=== Begin Enclosure ===

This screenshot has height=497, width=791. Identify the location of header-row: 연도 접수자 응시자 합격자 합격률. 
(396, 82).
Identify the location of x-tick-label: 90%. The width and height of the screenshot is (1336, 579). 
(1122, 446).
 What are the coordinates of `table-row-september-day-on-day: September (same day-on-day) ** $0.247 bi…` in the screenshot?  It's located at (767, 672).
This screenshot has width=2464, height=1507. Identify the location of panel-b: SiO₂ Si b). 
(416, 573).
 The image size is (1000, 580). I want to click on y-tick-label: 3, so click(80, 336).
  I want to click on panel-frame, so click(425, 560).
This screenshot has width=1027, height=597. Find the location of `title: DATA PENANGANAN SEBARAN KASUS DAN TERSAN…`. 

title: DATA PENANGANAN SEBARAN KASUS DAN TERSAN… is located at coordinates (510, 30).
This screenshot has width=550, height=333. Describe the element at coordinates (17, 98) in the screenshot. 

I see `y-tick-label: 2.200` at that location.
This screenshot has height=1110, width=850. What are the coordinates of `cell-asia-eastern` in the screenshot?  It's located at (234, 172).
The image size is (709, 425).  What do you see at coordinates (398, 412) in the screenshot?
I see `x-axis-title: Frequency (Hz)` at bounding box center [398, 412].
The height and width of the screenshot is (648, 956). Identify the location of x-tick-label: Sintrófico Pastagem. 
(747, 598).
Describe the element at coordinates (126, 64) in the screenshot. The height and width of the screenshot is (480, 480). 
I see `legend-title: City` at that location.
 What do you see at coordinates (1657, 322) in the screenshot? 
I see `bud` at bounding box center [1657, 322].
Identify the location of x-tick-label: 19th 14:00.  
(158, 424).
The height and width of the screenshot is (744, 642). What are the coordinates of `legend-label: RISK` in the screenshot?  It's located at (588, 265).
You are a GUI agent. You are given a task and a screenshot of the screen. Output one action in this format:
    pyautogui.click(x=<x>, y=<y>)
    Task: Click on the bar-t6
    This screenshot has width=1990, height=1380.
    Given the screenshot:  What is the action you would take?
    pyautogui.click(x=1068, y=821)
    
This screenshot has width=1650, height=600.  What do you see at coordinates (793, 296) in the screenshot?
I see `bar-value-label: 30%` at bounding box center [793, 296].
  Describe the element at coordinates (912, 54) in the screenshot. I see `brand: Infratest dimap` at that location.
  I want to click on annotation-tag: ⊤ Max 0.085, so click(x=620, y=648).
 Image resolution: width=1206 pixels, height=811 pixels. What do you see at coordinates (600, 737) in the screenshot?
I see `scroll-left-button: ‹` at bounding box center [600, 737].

=== End Enclosure ===

_ABOUT THIS EXERCISE_: Recast the listing from its start through the line with "(1122, 446)." as a two-column CSV with the columns instruction and response. Put each instruction and its response on one row, with each value in a single quoted field and any line breaks replaced by spaces.

_ANSWER BOX_:
instruction,response
"This screenshot has height=497, width=791. Identify the location of header-row: 연도 접수자 응시자 합격자 합격률.","(396, 82)."
"Identify the location of x-tick-label: 90%. The width and height of the screenshot is (1336, 579).","(1122, 446)."